Remembering Plain and Fancy
Not every Broadway musical is a runaway hit, but then not every musical is a calamitous flop. Over the years, there have been many musicals, also-rans, that lasted a season and offered many wonderful things that make it a worthwhile second look. One of those musicals is the 1955 Plain and Fancy. Set amidst the scenic locales and the denizens of Pennsylvania’s Dutch Country, the musical is a gentle story of two cultures clashing cultures and the connections we can make if we just open our minds and hearts.
Plain and Fancy featured a book by Joseph Stein (who would ultimately write the books for one of Broadway’s most beloved musicals, Fiddler on the Roof) paired with frequent collaborator Will Glickman. Together, the duo wrote sketches for Lend an Ear, and books for Mrs. Gibbons’ Boys, Alive and Kicking, and Mr. Wonderful. The score for Plain and Fancy was composed by Abert Hague (music) and Arnold Horwitt (lyrics). Hague is probably best known for writing the songs for the television holiday animated classic How the Grinch Stole Christmas, based on the Dr. Seuss children’s book of the same name. Hague would also go-on to write the music for the Broadway musicals Redhead, Café Crown, and The Fig Leaves are Falling.
Plain and Fancy tells the story of urbanites Dan King and Ruth Winters who take a sojourn from their world of New York City’s comforts to Bird-in-Hand, an Amish community in Lancaster, Pennsylvania.
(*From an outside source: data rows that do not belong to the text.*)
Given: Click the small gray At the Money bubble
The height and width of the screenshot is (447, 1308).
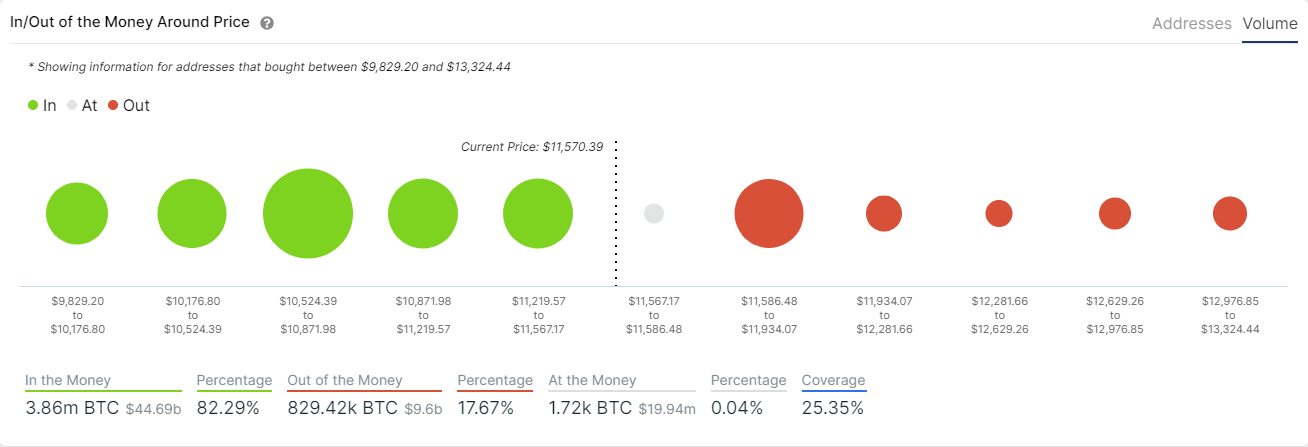Looking at the screenshot, I should (654, 213).
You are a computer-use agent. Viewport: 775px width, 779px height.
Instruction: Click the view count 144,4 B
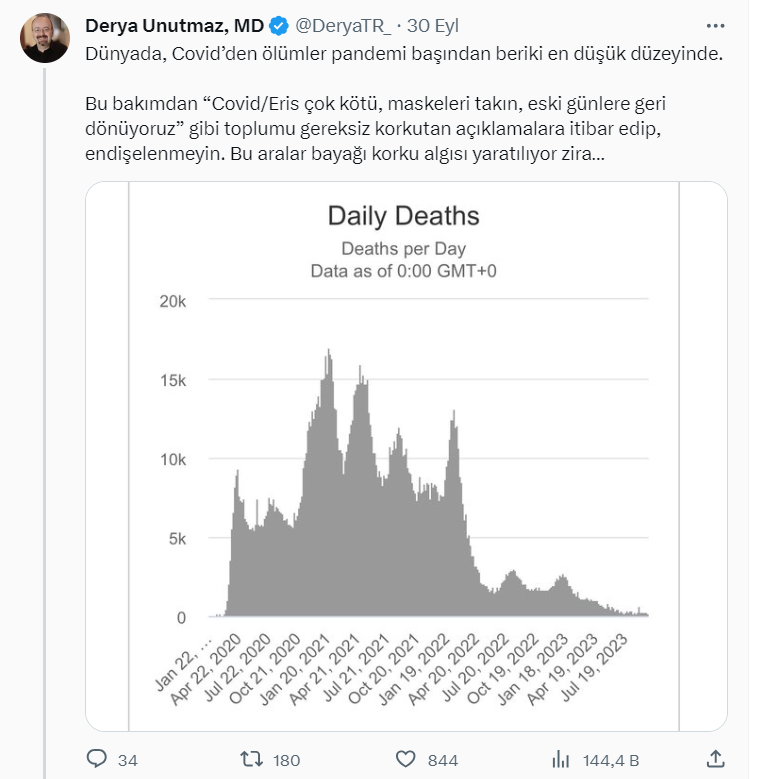(x=611, y=760)
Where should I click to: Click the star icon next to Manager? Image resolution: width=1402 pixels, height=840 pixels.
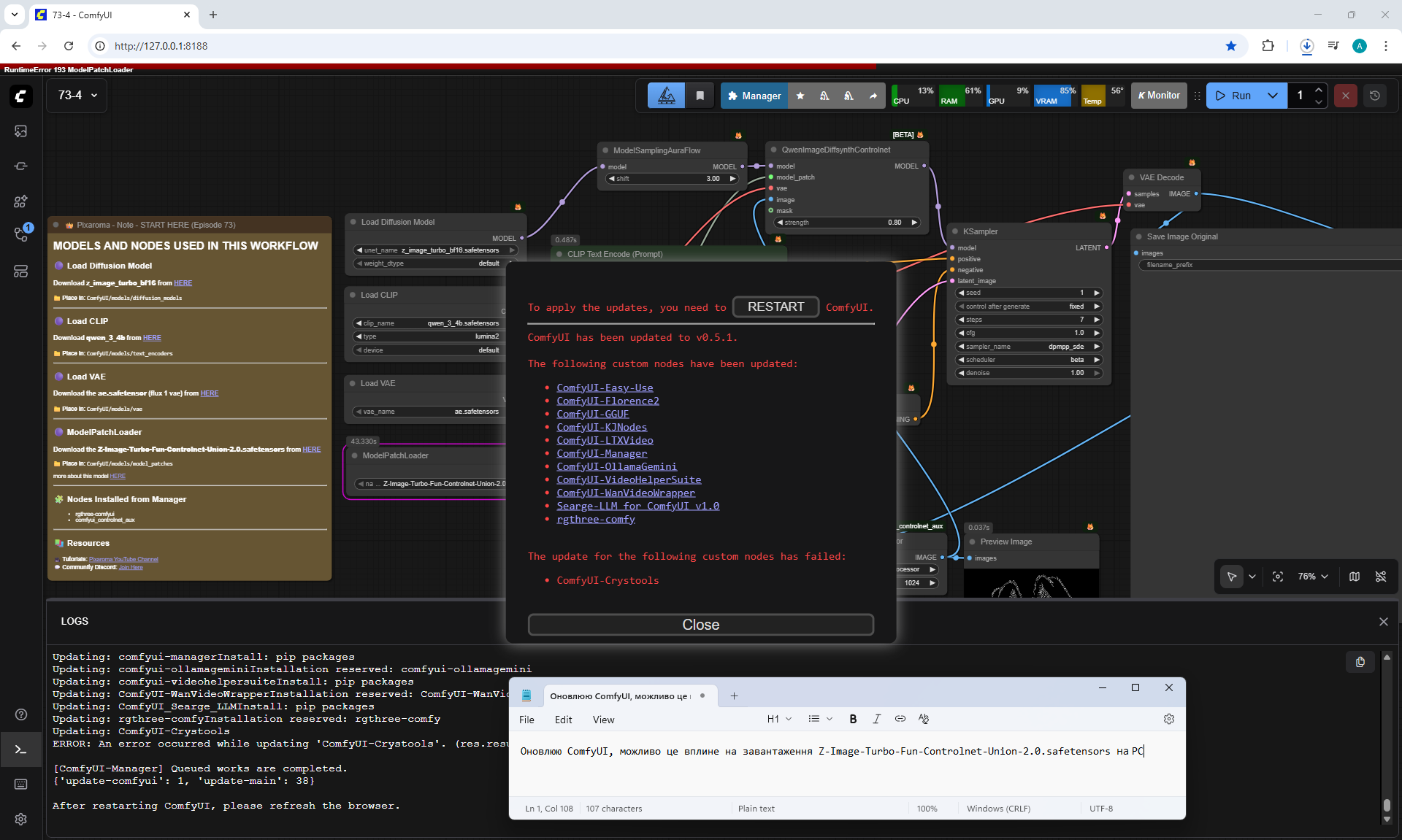pyautogui.click(x=800, y=96)
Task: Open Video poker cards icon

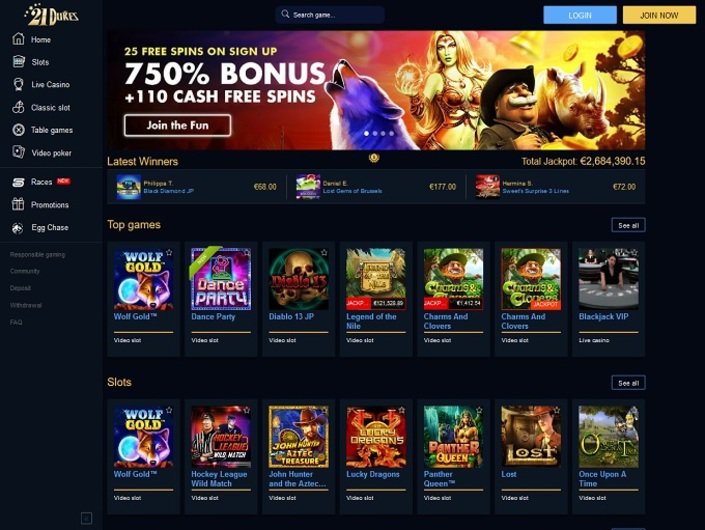Action: click(x=18, y=152)
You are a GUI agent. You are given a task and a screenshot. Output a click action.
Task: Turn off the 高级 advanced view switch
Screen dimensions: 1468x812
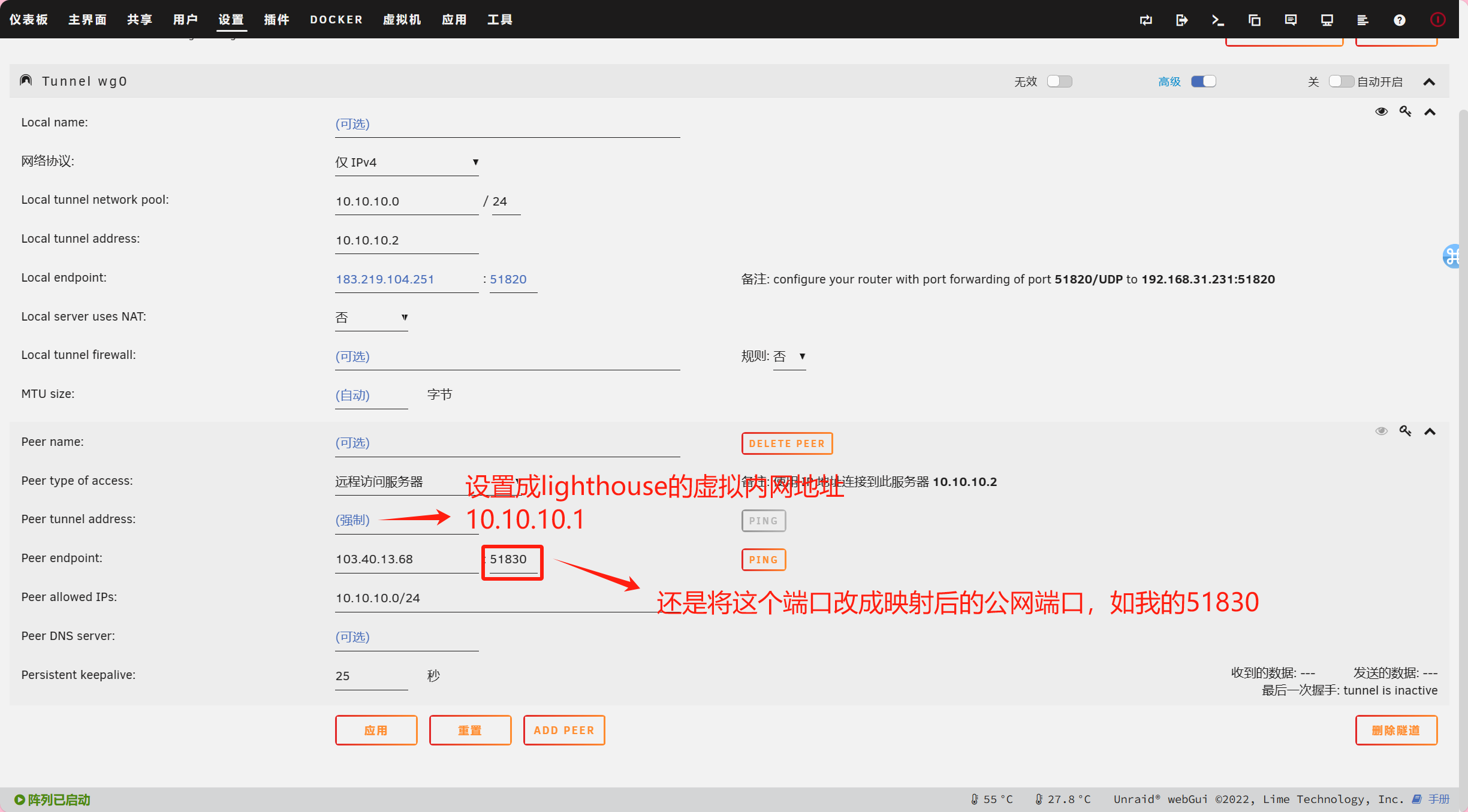pyautogui.click(x=1203, y=81)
The purpose of their trip is to sell a piece of land to the farmer Jacob Yoder, who wants to gift it to his daughter and her intended on her wedding day. Dan and Ruth soon find themselves involved in the day-to-day lives of the local villagers.
Under the direction of Morton DaCosta (who would helm The Music Man on Broadway two-years later), Plain and Fancy opened at Broadway’s Winter Garden Theatre on February 28, 1955. Helen Tamiris provided the choreography for the show, which starred Richard Derr and Shirly Conway, as Dan and Ruth, respectively. Also in the cast were Barbara Cook, David Daniels, Will Able, Gloria Marlowe, Douglas Fletcher Rodgers, and (in the chorus) Carol Lawrence who would play Maria in West Side Story. Bea Arthur understudied the role of Ruth. Plain and Fancy lasted on Broadway for 461 performances, long enough to change theatres (it moved to the Mark Hellinger).
Plain and Fancy may not have been a Tony winner, but it did manage to be recognized with Theatre World Awards for Conway, Cook and Daniels. The real charms, however, are to be found in the score which most-assuredly deserves several listens. Among the delightful songs are “You Can’t Miss It”, “Plenty of Pennsylvania”, “Young and Foolish”, “It's a Helluva Way to Run a Love Affair”, and “Follow Your Heart” (all among a score that is quite good).
Though it is rare to see a production of Plain and Fancy, occasionally a theatre realizes the merits of this gentle and funny show and produces a revival. If you are interested in seeing a production, Plain and Fancy is mounted yearly at The Round Barn Theatre at Amish Acres in Nappanee, Indiana.